* [Available data]
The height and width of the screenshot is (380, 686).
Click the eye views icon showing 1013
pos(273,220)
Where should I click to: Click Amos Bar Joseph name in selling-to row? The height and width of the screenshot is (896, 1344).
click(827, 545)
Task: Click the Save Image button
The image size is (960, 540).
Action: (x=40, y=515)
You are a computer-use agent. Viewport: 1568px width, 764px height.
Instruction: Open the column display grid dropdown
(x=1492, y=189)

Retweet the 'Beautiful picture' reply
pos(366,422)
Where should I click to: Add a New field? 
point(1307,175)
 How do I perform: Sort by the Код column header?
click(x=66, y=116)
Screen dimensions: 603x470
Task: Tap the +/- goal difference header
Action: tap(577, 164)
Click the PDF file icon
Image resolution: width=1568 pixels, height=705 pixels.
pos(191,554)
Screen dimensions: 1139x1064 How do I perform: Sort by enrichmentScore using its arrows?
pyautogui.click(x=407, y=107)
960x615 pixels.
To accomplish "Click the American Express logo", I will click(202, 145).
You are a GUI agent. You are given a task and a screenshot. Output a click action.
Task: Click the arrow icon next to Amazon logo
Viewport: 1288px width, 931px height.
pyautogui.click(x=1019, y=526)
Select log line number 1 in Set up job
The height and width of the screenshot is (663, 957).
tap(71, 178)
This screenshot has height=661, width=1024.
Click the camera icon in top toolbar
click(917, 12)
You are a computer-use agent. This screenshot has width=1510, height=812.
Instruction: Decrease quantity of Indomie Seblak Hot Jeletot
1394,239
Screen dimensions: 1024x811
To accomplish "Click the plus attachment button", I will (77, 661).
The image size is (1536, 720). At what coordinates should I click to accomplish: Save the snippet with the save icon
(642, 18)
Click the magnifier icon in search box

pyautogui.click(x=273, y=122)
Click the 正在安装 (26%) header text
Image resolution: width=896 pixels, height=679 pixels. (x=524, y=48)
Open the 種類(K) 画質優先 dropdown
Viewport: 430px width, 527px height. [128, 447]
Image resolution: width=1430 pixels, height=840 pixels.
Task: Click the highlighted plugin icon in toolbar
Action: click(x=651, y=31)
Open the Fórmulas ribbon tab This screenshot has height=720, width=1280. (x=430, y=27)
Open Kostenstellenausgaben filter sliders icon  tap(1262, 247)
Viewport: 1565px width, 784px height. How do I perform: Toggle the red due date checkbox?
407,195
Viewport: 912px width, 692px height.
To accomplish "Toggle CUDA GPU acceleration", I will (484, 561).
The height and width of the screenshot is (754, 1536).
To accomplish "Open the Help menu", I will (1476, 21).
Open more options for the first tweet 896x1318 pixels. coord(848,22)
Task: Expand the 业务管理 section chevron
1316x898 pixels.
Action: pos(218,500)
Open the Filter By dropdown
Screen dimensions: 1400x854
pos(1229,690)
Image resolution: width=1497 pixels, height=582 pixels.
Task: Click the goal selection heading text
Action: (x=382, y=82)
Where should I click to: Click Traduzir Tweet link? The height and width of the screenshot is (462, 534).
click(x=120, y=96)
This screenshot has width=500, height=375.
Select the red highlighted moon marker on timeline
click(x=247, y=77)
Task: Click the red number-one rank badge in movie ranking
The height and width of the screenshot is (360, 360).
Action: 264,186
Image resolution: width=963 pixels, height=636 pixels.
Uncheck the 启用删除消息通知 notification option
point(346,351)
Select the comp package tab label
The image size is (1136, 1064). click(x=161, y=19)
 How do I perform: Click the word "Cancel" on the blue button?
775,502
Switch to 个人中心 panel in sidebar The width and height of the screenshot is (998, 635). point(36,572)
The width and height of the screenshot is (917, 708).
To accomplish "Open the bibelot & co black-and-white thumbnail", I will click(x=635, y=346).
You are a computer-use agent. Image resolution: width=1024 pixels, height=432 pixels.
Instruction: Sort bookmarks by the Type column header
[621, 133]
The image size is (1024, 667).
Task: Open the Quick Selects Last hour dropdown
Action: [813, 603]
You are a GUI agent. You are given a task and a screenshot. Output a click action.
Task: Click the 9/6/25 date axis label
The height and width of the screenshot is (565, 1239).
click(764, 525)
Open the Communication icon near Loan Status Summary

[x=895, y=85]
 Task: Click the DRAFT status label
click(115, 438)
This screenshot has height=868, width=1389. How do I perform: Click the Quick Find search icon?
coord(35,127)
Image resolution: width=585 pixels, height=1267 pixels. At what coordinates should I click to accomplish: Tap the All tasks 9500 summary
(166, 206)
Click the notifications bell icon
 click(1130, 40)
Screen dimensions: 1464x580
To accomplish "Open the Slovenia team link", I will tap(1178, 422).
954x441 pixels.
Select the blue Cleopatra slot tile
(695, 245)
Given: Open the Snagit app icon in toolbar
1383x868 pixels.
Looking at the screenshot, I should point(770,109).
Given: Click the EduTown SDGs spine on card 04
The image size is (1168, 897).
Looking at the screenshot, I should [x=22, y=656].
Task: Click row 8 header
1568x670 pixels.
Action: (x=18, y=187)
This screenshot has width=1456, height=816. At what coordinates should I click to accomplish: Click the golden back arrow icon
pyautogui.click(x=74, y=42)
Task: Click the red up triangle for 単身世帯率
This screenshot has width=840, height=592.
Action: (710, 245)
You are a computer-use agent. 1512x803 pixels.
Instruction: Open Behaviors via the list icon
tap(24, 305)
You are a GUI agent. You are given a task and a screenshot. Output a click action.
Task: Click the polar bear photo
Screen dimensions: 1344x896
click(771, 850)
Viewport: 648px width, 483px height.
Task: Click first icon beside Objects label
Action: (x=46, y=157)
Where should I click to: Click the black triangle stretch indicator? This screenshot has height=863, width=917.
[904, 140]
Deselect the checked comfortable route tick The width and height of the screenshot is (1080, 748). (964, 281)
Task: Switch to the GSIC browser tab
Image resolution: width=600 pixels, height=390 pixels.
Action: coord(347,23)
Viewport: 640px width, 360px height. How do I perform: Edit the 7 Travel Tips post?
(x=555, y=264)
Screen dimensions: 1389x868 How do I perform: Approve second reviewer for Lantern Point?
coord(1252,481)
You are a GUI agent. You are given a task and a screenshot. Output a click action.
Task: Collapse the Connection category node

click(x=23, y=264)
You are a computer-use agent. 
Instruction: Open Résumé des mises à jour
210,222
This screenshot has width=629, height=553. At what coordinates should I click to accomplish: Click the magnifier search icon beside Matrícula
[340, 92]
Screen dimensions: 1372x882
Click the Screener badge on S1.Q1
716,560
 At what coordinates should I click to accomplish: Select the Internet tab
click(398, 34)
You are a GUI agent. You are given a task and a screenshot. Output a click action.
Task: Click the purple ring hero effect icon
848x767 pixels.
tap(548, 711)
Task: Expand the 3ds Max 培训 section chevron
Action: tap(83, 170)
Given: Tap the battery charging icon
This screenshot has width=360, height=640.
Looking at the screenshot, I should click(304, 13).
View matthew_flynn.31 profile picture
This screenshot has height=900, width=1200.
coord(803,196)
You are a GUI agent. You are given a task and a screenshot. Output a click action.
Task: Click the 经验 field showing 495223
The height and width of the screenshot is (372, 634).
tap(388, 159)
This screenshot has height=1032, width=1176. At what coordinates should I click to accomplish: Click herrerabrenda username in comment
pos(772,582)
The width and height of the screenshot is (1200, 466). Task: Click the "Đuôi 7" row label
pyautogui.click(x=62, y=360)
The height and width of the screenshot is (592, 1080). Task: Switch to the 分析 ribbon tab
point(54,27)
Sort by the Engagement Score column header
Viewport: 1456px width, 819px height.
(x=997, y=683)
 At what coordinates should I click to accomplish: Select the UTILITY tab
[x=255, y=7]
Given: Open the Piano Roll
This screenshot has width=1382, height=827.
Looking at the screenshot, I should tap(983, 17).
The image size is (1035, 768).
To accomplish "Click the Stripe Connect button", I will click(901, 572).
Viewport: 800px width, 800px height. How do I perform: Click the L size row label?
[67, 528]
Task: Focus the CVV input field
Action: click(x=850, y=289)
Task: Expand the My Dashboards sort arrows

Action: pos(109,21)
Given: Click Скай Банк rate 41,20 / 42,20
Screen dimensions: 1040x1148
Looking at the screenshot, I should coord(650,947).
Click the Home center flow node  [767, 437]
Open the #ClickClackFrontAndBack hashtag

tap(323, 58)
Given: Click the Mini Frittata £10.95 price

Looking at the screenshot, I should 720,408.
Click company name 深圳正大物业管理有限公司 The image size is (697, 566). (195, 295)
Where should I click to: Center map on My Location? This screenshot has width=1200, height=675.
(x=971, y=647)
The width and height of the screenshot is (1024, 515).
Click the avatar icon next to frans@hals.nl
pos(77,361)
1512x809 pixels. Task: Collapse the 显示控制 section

* [What you will do] Your response should be the lines of the entries above that include the string "logo".

* [Solution]
To accomplish "Click the American Express logo", I will click(202, 145).
Task: Click the arrow icon next to Amazon logo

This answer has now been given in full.